9.4.1.9 The water used in the solarization device shall enter the system at the
same temperature as the ambient water.
9.4.1.10 Sufficient water shall, in the form of a mist, be sprayed evenly onto the
surface of the sample; and, the surface shall be immediately wetted. The water
mist shall be sprayed directly on the side of the sample facing the light source.
It is not allowed to recycle the spray water or soak the sample in water.
9.4.1.11 The sample shall rotate around the center of the light source, to ensure
uniform irradiance; or use other radiation methods, which can ensure uniform
irradiance. The sample holder shall be filled with samples or substitutes, to
ensure an even temperature distribution. The back of the sample on the sample
holder shall be exposed to the radiation room environment; but the reflected
light from the room wall is not allowed to fall to the back of the sample. If
necessary, without affecting the free circulation of air on the surface of the
sample, the sample can be backed to block this reflected light.

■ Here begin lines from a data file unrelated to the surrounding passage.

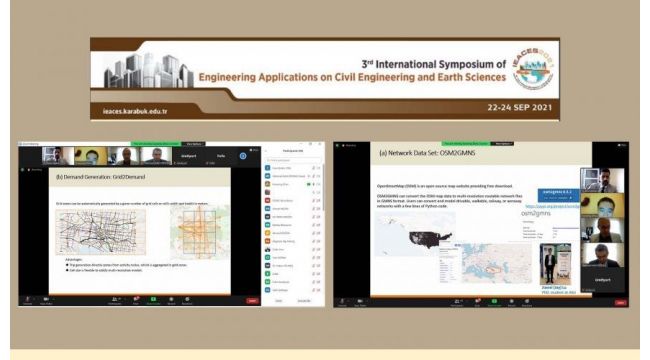This screenshot has height=360, width=650.
Task: Click Start Video camera icon in left Zoom window
Action: (x=46, y=299)
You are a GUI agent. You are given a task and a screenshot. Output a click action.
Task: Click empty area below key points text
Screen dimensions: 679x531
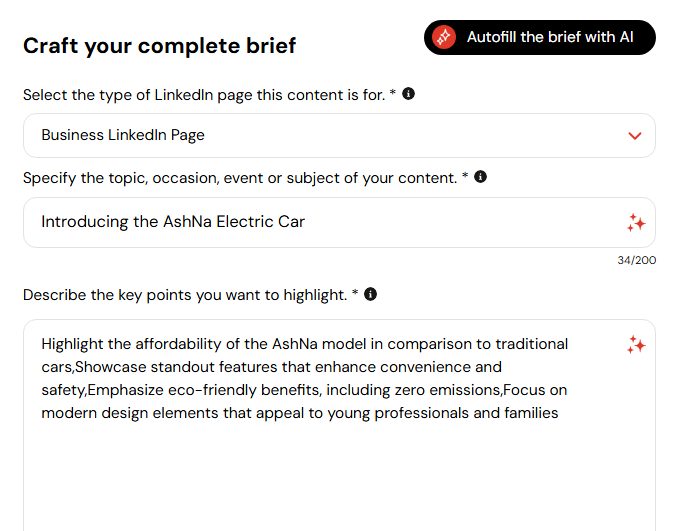point(339,476)
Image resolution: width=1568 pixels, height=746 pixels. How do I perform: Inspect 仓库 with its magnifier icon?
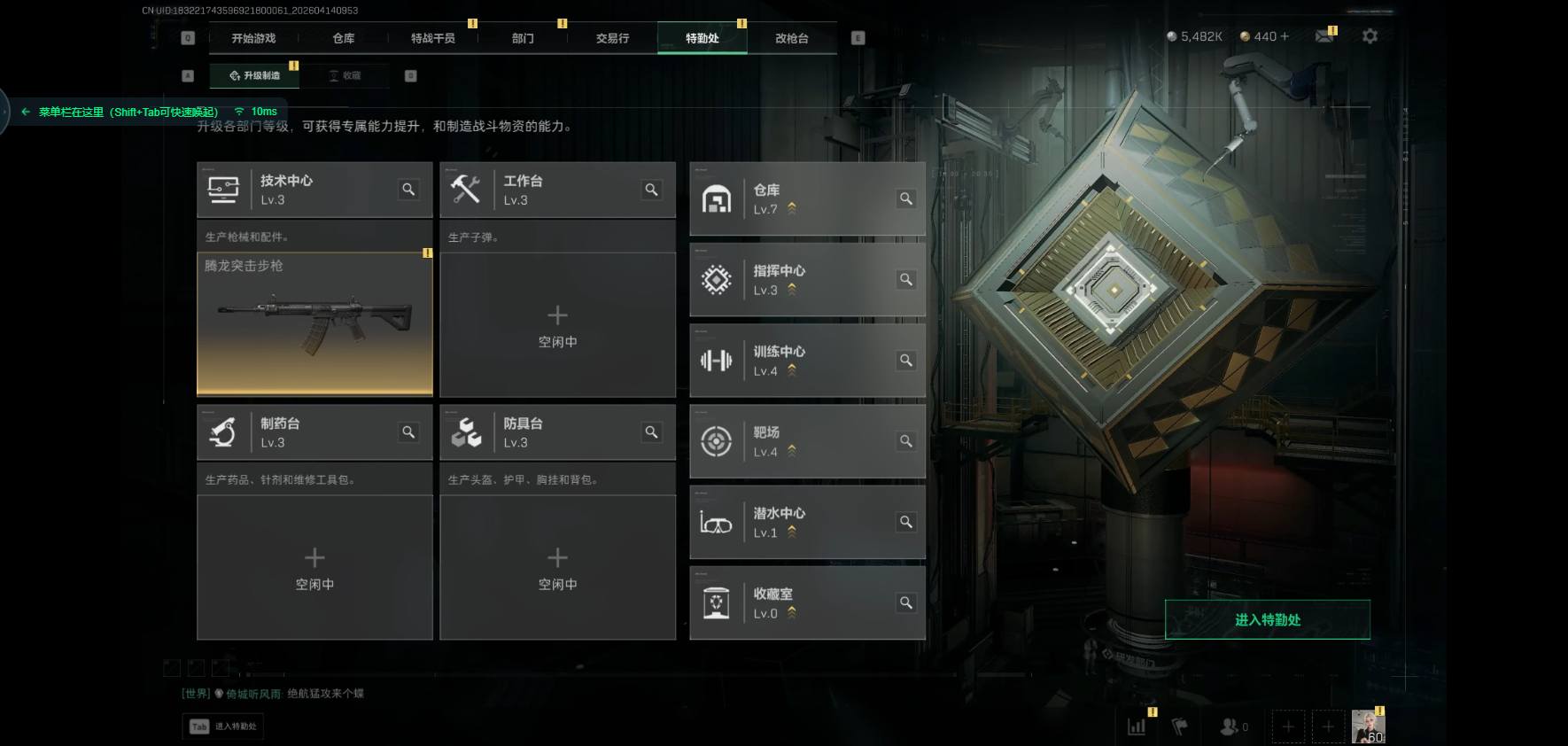pyautogui.click(x=905, y=198)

9.4.1.12 It shall regularly use detergent and clean water to wash the xenon lamp
filter. According to the service life of the xenon lamp, the xenon lamp shall be
replaced regularly.
9.4.2 Solarization process
9.4.2.1 Rigid plastics shall be placed at 23 °C±2 °C, relative humidity 50%±5%
...... Source: Above contents are excerpted from the PDF -- translated/reviewed by: www.chinesestandard.net / Wayne Zheng et al.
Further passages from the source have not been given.